Alternatively, you can also use the OTI-based binary similarity method as explained in [2] to compute the cross similarity of two given chroma features.


In [11]:
csm = estd.ChromaCrossSimilarity(frameStackSize=9, 
                                 frameStackStride=1, 
                                 binarizePercentile=0.095,
                                 oti=True,
                                 otiBinary=True)

oti_csm = csm(query_hpcp, false_cover_hpcp)

fig = plt.gcf()
fig.set_size_inches(15.5, 5.5)

plt.title('Cross similarity matrix using OTI binary method [2]')
plt.xlabel('Come together cover - Aerosmith')
plt.ylabel('Yesterday - The Beatles')
plt.imshow(oti_csm, origin='lower')


Out[11]:
<matplotlib.image.AxesImage at 0x7f8cd0b38e50>
  • Finally, we compute an asymmetric cover song similarity measure from the pre-computed binary cross simialrity matrix of cover/non-cover pairs using various contraints of smith-waterman sequence alignment algorithm (eg. serra09 or chen17).

Computing cover song similarity distance between 'Yesterday - accapella cover' and 'Yesterday - The Beatles'


In [12]:
score_matrix, distance = estd.CoverSongSimilarity(disOnset=0.5, 
                                                  disExtension=0.5, 
                                                  alignmentType='serra09',
                                                  distanceType='asymmetric')(true_pair_crp)

fig = plt.gcf()
fig.set_size_inches(15.5, 5.5)

plt.title('Cover song similarity distance: %s' % distance)
plt.xlabel('Yesterday accapella cover')
plt.ylabel('Yesterday - The Beatles')
plt.imshow(score_matrix, origin='lower')


Out[12]:
<matplotlib.image.AxesImage at 0x7f8cd0aae310>

In [13]:
print('Cover song similarity distance: %s' % distance)
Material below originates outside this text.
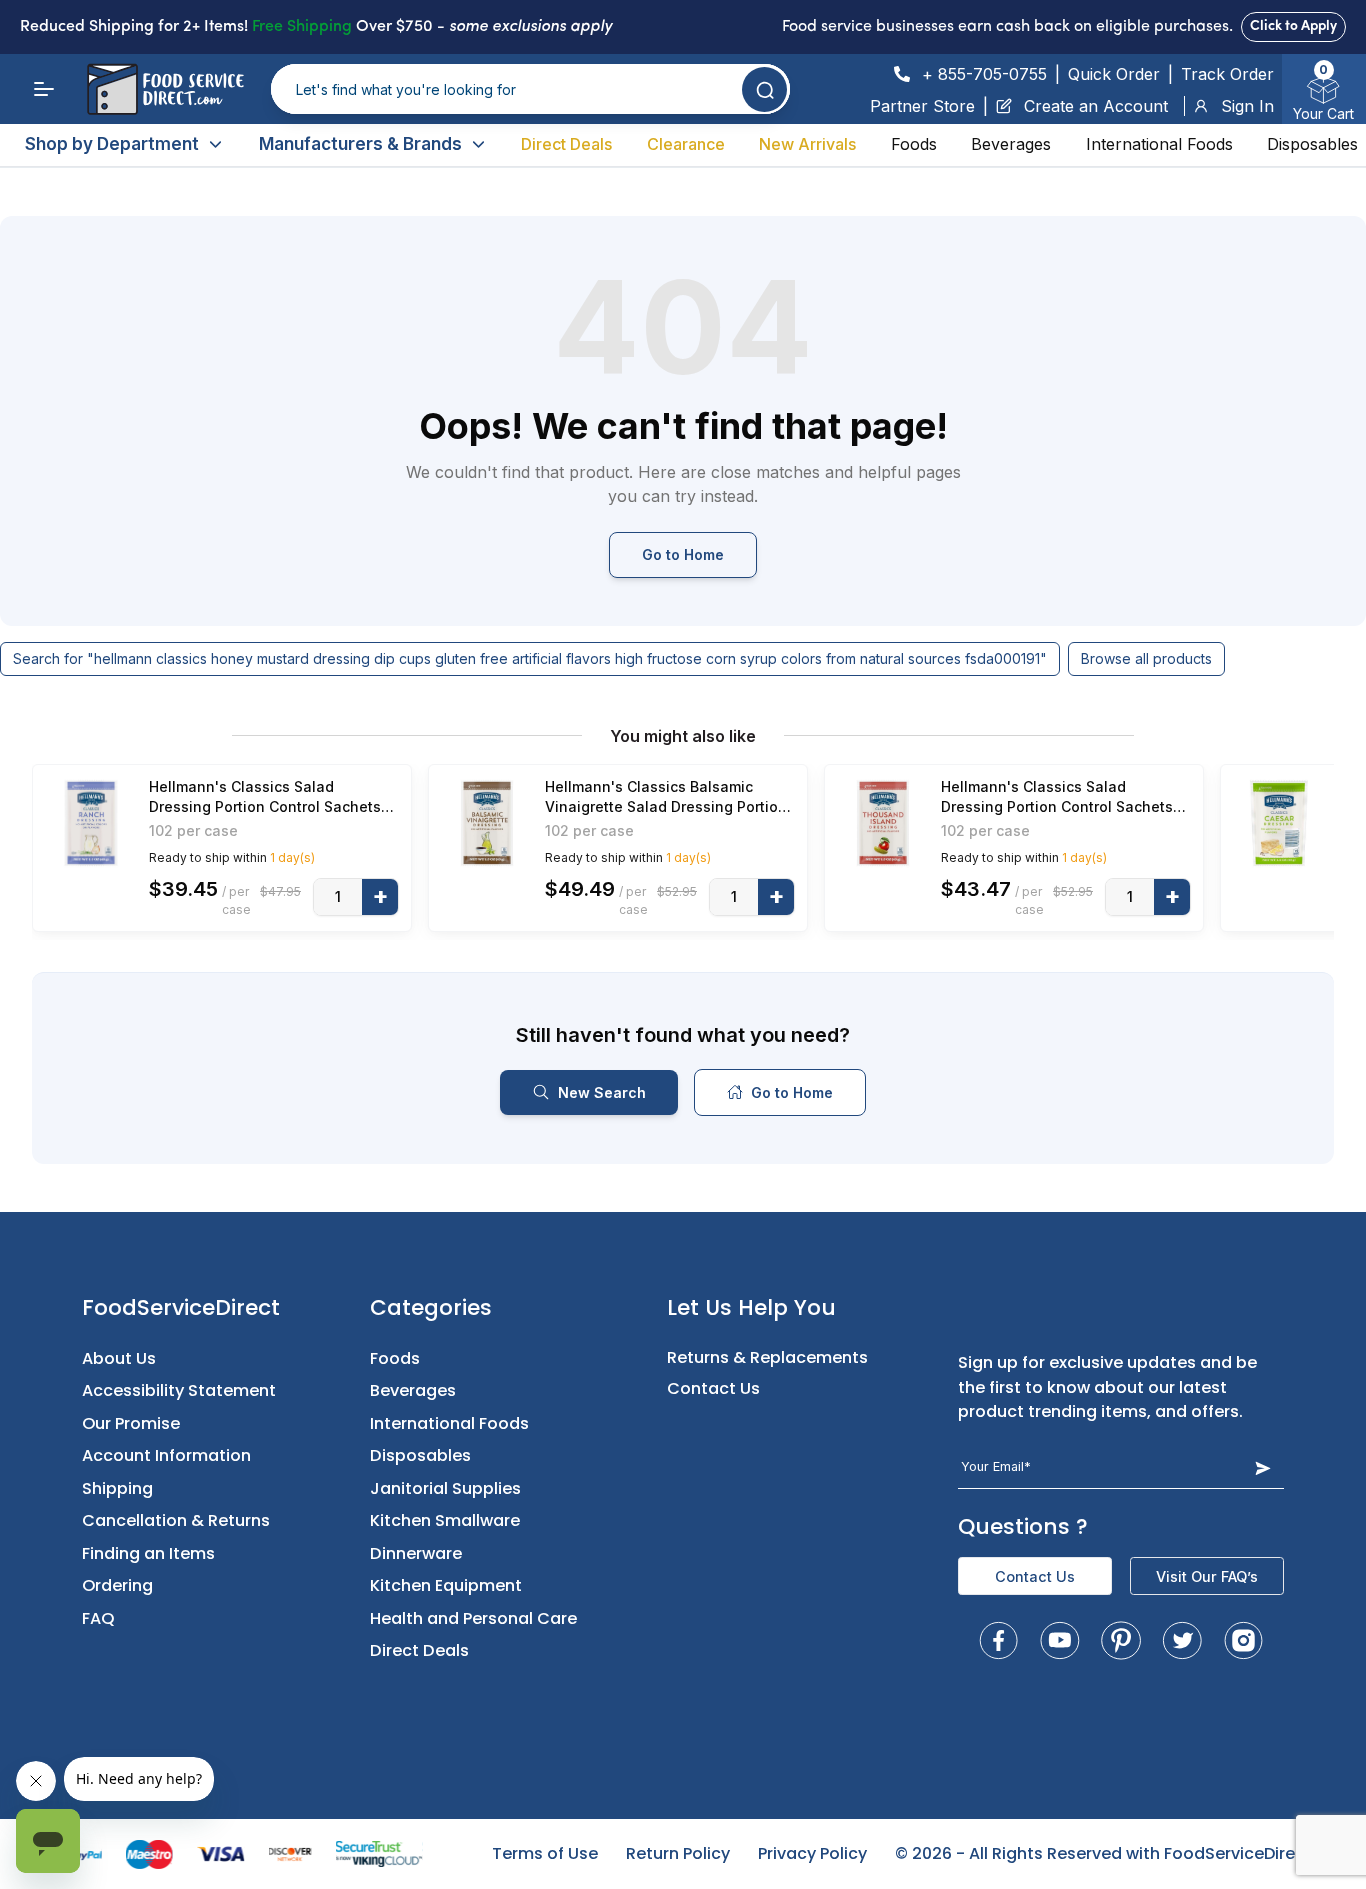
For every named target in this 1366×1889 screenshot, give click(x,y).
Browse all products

Cover song similarity distance: 0.137886926532

Computing cover song similarity distance between Yesterday - accapella cover and Come Together cover - The Aerosmith.


In [14]:
score_matrix, distance = estd.CoverSongSimilarity(disOnset=0.5, 
                                                  disExtension=0.5, 
                                                  alignmentType='serra09',
                                                  distanceType='asymmetric')(false_pair_crp)

fig = plt.gcf()
fig.set_size_inches(15.5, 5.5)

plt.title('Cover song similarity distance: %s' % distance)
plt.xlabel('Yesterday accapella cover')
plt.ylabel('Come together cover - Aerosmith')
plt.imshow(score_matrix, origin='lower')


Out[14]:
<matplotlib.image.AxesImage at 0x7f8cd0a1b390>

In [15]:
print('Cover song similarity distance: %s' % distance)


Cover song similarity distance: 0.307238548994

Voila! We can see that the cover similarity distance is quite low for the actual cover song pairs as expected.